Structural Advantage to Dishonesty -
In a representative democracy, dishonesty and gross bigotry can prevail in the short run. In the long run, however, the parties and individual politicians will tend to fall into a default position of honesty and liberal rule - as hypocrisies are exposed and unsound policies blow up in faces of their authors, dishonesty become a high maintenance, energy-sapping stance.
However, in an unrepresentative democracy, lies and unsound policies take on lives of their own, their existences prolonged beyond all standard measures of usefulness by the support of privileged interest groups.
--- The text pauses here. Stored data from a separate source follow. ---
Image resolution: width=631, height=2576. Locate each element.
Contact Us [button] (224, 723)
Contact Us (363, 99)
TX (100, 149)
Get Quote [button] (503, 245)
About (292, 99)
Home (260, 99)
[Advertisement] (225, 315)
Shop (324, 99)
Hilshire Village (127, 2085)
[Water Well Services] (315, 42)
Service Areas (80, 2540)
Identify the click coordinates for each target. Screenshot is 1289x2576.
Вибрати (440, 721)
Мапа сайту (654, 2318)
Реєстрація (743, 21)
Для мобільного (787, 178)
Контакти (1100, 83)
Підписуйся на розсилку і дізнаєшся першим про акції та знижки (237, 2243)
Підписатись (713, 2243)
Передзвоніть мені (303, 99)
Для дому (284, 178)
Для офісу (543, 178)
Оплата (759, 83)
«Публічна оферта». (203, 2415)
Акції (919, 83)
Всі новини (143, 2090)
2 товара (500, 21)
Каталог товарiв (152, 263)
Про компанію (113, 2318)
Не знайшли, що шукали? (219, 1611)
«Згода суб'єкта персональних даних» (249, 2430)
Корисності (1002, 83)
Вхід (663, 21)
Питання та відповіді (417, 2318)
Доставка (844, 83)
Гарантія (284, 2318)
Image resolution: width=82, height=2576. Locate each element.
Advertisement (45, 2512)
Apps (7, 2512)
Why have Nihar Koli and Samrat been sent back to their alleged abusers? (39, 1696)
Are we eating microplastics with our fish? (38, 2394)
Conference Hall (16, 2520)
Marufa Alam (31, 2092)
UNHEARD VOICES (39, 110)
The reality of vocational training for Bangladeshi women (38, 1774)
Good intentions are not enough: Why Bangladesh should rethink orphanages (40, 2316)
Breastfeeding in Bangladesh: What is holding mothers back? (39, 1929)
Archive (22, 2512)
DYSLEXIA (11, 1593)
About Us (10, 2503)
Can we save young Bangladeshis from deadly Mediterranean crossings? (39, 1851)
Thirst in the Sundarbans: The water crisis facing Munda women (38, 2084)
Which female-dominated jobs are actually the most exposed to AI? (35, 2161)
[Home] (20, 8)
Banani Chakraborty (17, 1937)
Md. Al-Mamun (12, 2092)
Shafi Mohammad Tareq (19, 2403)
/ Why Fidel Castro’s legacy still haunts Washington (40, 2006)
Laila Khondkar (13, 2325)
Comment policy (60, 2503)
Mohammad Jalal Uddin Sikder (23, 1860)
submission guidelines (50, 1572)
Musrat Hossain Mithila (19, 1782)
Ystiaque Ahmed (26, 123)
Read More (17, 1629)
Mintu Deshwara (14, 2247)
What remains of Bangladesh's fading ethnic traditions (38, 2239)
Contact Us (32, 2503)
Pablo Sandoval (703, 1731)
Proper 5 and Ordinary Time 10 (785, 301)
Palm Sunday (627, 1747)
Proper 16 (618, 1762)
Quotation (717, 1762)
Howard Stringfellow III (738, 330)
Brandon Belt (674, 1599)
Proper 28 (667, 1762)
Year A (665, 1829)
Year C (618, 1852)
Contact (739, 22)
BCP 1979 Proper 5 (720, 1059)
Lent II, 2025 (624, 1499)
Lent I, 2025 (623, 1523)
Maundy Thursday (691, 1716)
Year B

Japan is one such unrepresentative democracy, where the parceling out of representation in the Diet reflects the population distributions of 40 years ago--or even earlier. Diet members and their districts live in anachronistic symbiotic relationships, the Diet member delivering largesse to clients in the diminished bailiwick and these clients delivering in return their supercharged votes.
Any individual or party wishing to interrupt the cycle of elections and budget allocations must either restructure the system or supersede it. Since sitting Diet members control the rules under which their own districts are drawn and oversee the redistricting procedure, remedies to electoral inequality have, rather unsurprisingly, not been forthcoming. If this is the case, then the only path to electoral success is to tailor one's every utterance and action to surpassing your opponent in flattering the over-represented voter.
Tobias Harris has written eloquently and in admirable detail about the Democratic Party's ongoing struggle over how far it should go in pandering to the voters in rural areas. I would differ with Mr. Harris's depiction of the situation only in his assessment of Maehara Seiji's rebellion. Mr. Harris sees Maehara's denunciation of his party's making impossible-to-keep promises as a misguided attachment to principles. I would condemn it more forcefully as plain vanilla stupidity: Maehara is attacking DPJ Party Leader Ozawa Ichirō for the crime of trying to make the system work to the advantage of Democratic Party of Japan.
Maehara is taking aim at the wrong target and in the wrong sequence. The problem is the system, not Ozawa. That Ozawa is lying through his teeth, cozying up to the most irresponsible of fiscal inanities, is a function of the game board on which he must play. In order to win enough seats to topple the ruling coalition the DPJ has to beat the LDP at its own game in the rural districts. Actually keeping any of the promises made to the LDP's clients is a problem for the future, not now. The DPJ must outbid the LDP, seize power, then blow off the rural districts -- in that order.
So for the foreseeable future it may be hard to see the difference between the white hats and the black hats. All members of the political order will be lying, lying, lying and then lying some more. No surprise here -- the system rewards those able to pull off the most dishonest, two-faced, logically inconsistent performance possible.
Just who is who -- and who won -- will only be clear after the election, as the victors take to the acts of governing and crafting legislation.
So it might be good to forget what is in the manifestos for a while.